Recent actions by the Bexar Appraisal District ("BAD") in San Antonio, Texas bring to mind the writings of poet and philosopher George Santayana: "Those who cannot remember the past are condemned to repeat it." In an effort to make up for its own inefficiencies and unbalanced taxing policies, BAD is refusing to recognize tax exemptions for community housing development organizations ("CHDO's") created under statutes passes by the Texas state legislature. CHDO's are nonprofit organizations dedicated to providing and preserving affordable housing across the country.
The Chief Appraiser at BAD apparently thinks he can make up for county financial shortfalls on the backs of CHDO's and affordable housing developers. This is a very shortsighted and ignorant strategy when one examines the origins of CHDO's and the Texas CHDO property tax exemption; and, his timing could not be worse for his constituents.
Once upon a time, Bexar County and the City of San Antonio, and every metropolitan area county and city across the country, were burdened with the financially debilitating responsibility for providing housing for their economically disadvantaged citizens. As we all know, public housing developed, constructed and operated by governmental bureaucracies is condemned to only one outcome – slums.
The capital markets came to the rescue in the 1960's and 70's with the rise in popularity of limited partnership syndications which built or rehabilitated affordable rental housing, as well as market rate housing, and passed tax write-off's to their limited partners. These limited partners often were high income individuals who used the write-off's to shelter income. The glory of the process was that affordable housing was created and preserved.

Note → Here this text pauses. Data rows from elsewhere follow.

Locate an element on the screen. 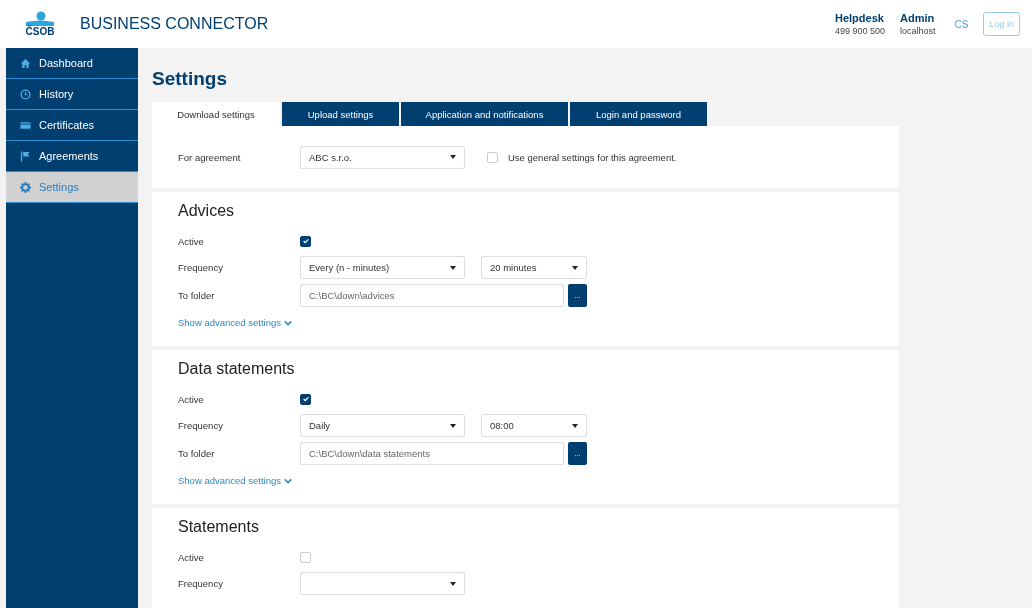 The width and height of the screenshot is (1032, 608). clock-icon is located at coordinates (26, 94).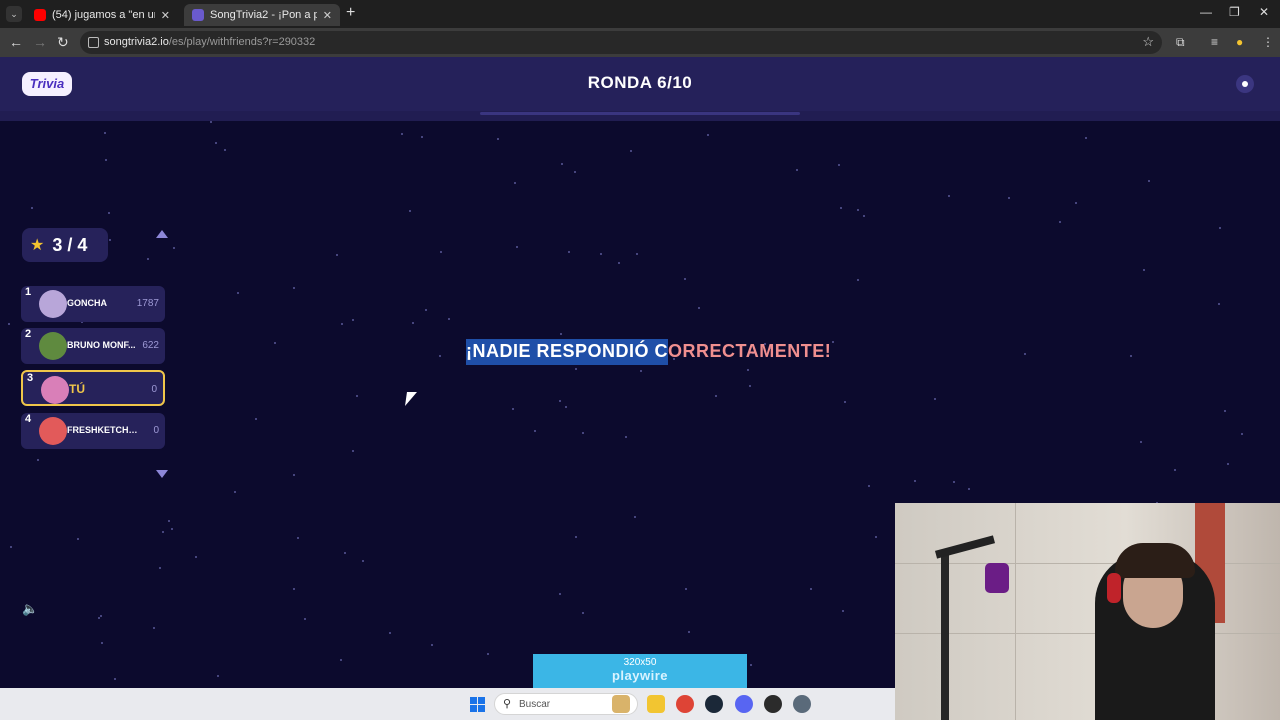 Image resolution: width=1280 pixels, height=720 pixels. What do you see at coordinates (103, 430) in the screenshot?
I see `player-name: FRESHKETCHUP` at bounding box center [103, 430].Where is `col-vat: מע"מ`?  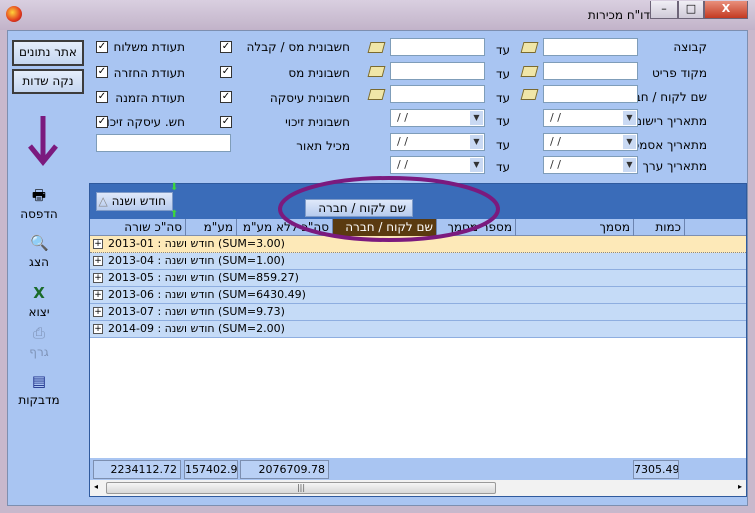 col-vat: מע"מ is located at coordinates (212, 228).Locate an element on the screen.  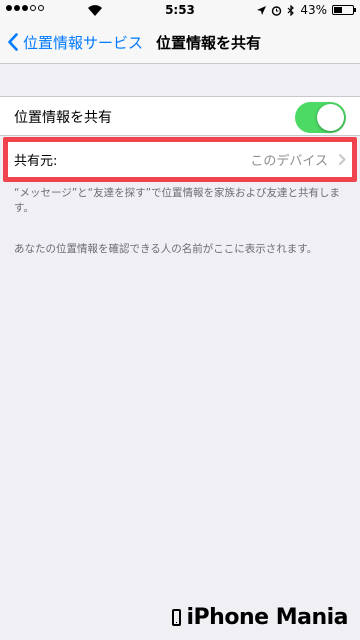
page-title: 位置情報を共有 is located at coordinates (209, 42).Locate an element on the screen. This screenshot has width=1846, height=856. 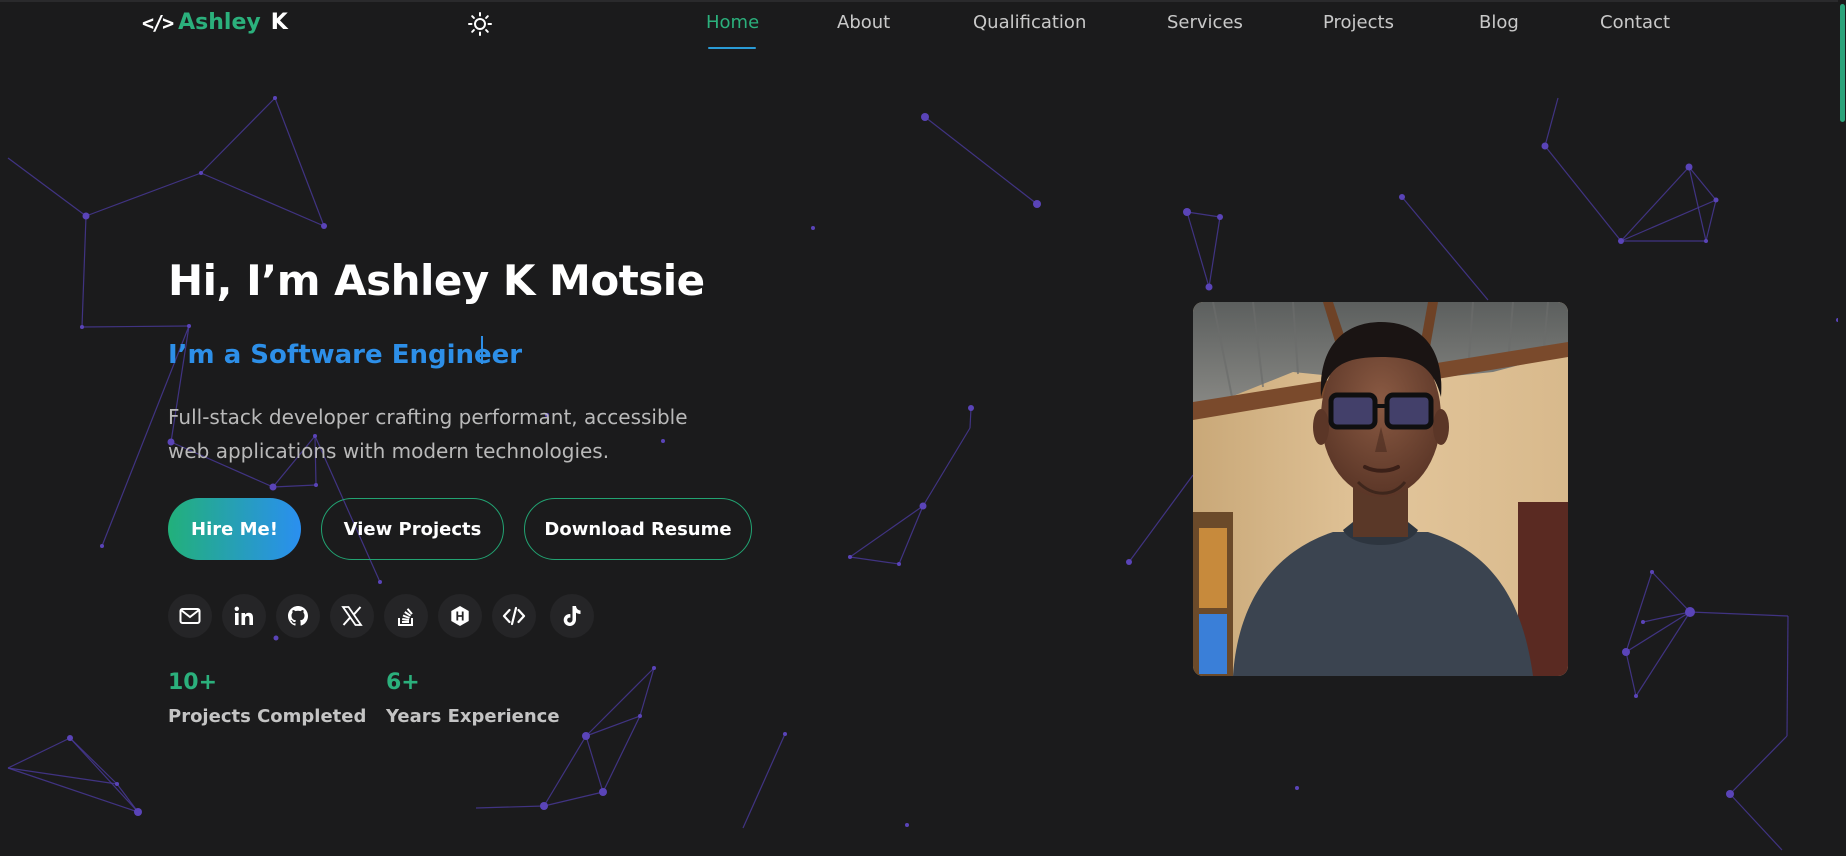
typing-caret is located at coordinates (482, 350).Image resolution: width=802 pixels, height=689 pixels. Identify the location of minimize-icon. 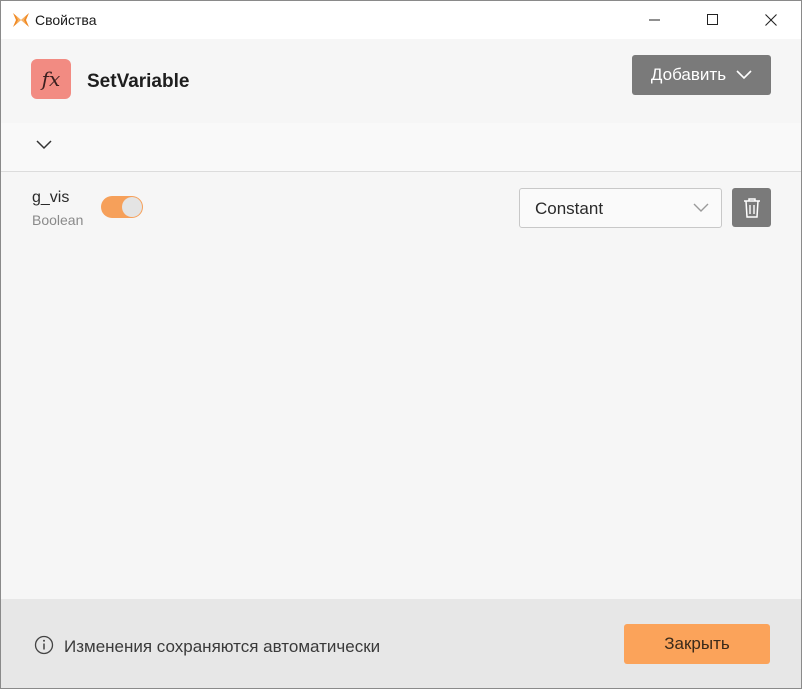
(654, 20).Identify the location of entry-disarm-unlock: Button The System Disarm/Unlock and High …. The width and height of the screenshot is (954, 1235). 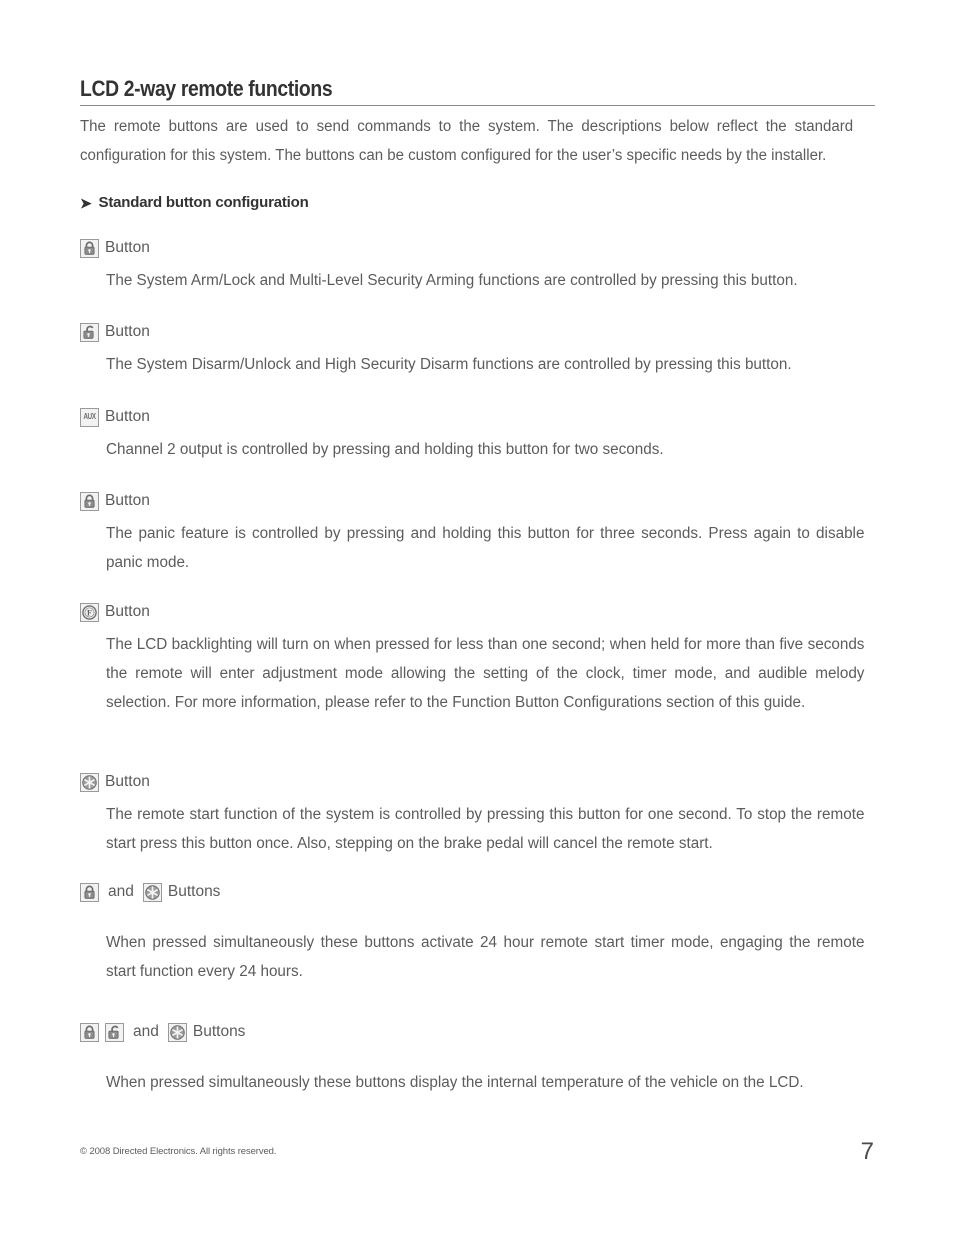
(480, 350).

It is the unfortunate nature of taxing authorities that no good deed will go unpunished if it diminishes tax collections, and the federal government is no exception. In 1986, the U.S. Congress pushed through legislation which effectively eliminated housing limited partnership syndications and cut off the flow of capital to affordable housing. As a minor political concession, it threw affordable housing a bone with the creation of the low-income housing tax credits.
After a decade of working out the kinks, the low-income housing tax credit became a viable method for raising capital to build and preserve affordable housing, but that was not enough. The program became very expensive to join and was highly unpredictable, thereby effectively excluding the nonprofits who are the really dedicated affordable housing developers.
Recognizing that a disconnect was arising between the creation of affordable housing and its primary advocates, the legislatures of Texas and other states created property tax exemptions which would encourage nonprofits to get back into the housing capital process. In Texas, the incentive was created for CHDO's, a style of nonprofit organization recognized by the federal government. The use of the CHDO prerequisite also gave those nonprofits the opportunity to obtain additional financial support through the federal HOME Funds program.
Underlying all of this lawmaking was a desire to shift the moral responsibility for providing low-income housing from local government to the private sector via the nonprofits. The "old wise men" at the top of the governmental hierarchy figured out that this was a small price to pay to get out of the housing business.
Now comes the bureaucrat who ignores history and thinks he can win the hearts and minds of his employer and the taxpayers by collecting a few extra bucks. He also is blind to the fact that the low-income housing tax credit program has been rendered ineffective by the current economic crisis.
Alas, this itinerant public servant will be long gone when those same taxpayers cheering him now are footing the bills for the slums that they will be forced to build when the moral, and possibly the legal responsibility to house the less fortunate shifts back to them.